Social distancing effect
Public health officials and emergency managers were planning in a vacuum early on during the COVID-19 pandemic. But IEM says their models gives them the tools to make decisions, including what measures to implement in attempts to flatten the curve.
“To me it all comes down to compliance. We have these social distancing strategies and we put them out there and it really all comes down to are people listening,” Baccam said. “You’re going to see it in the data seven to 10 days later. It’s not instant gratification.”
Some social distancing strategies have worked better than others.
But some places like New York City, where the pandemic has hit the hardest, they are making decisions without that data.
Other communities that are beginning to see their own outbreaks are able to look at transmission rates that follow various different social distancing policies.
“So as this spreads across the country in different areas at different times, we’ll be able to combine the policy guidance and the processes they put in place, combined with the data from the models and help recommend which policies had better outcomes than others so they can go straight to the ones that make the biggest difference,” Baccam said.
It’s the incubation period with the coronavirus that causes a delay in a reduction of cases following the implementation of social distancing policies.
For individuals looking at projections, Koon hopes that they use it take social distancing policies or other guidelines seriously, and do their part to stop the spread.
“I hope that the efforts that the governor and local governments are doing to improve social distancing and reduce the spread are effective and our numbers are too high because we’re able to slow down the transmission rate. That’s my overall hope,” Koon said.

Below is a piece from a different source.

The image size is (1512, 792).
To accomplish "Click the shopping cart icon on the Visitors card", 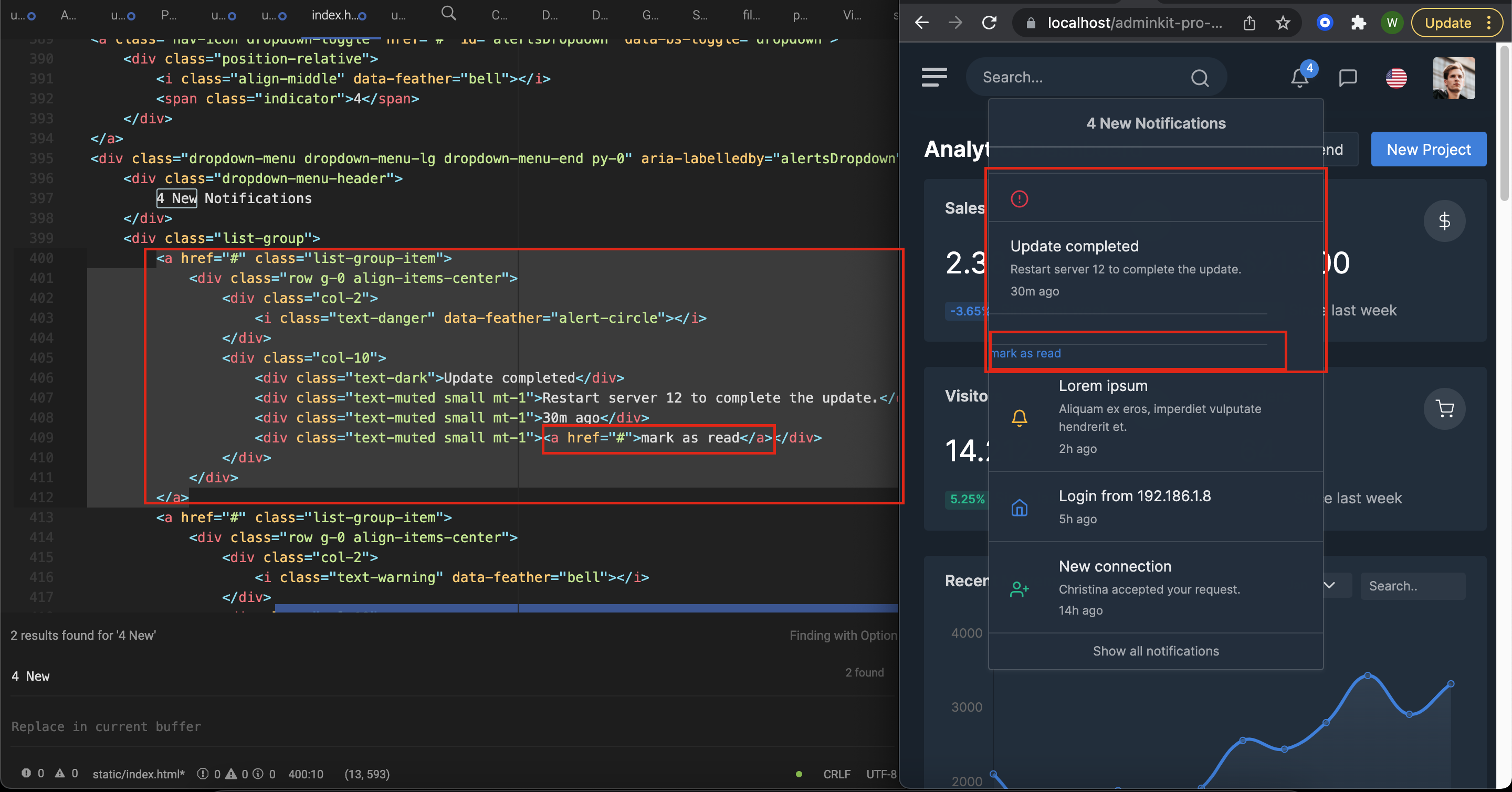I will pyautogui.click(x=1446, y=409).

Operationally, Koon hopes that emergency managers are using their model when considering how much personal protection equipment they need and the availability of hospital rooms, ventilators and other medical equipment.
“Then we can look across the state, and balance that out, their needs in parts of the state may be greater than in other parts of the state so we hope by providing the statewide picture and the county-by-county picture, we can mobilize those resources and get them where they need to go so we can save as many lives as possible,” Koon said. “So that’s what I hope, that the model data translates into operational response and into the way we are managing our logistics response so that it could achieve the response everybody wants, saving lives.”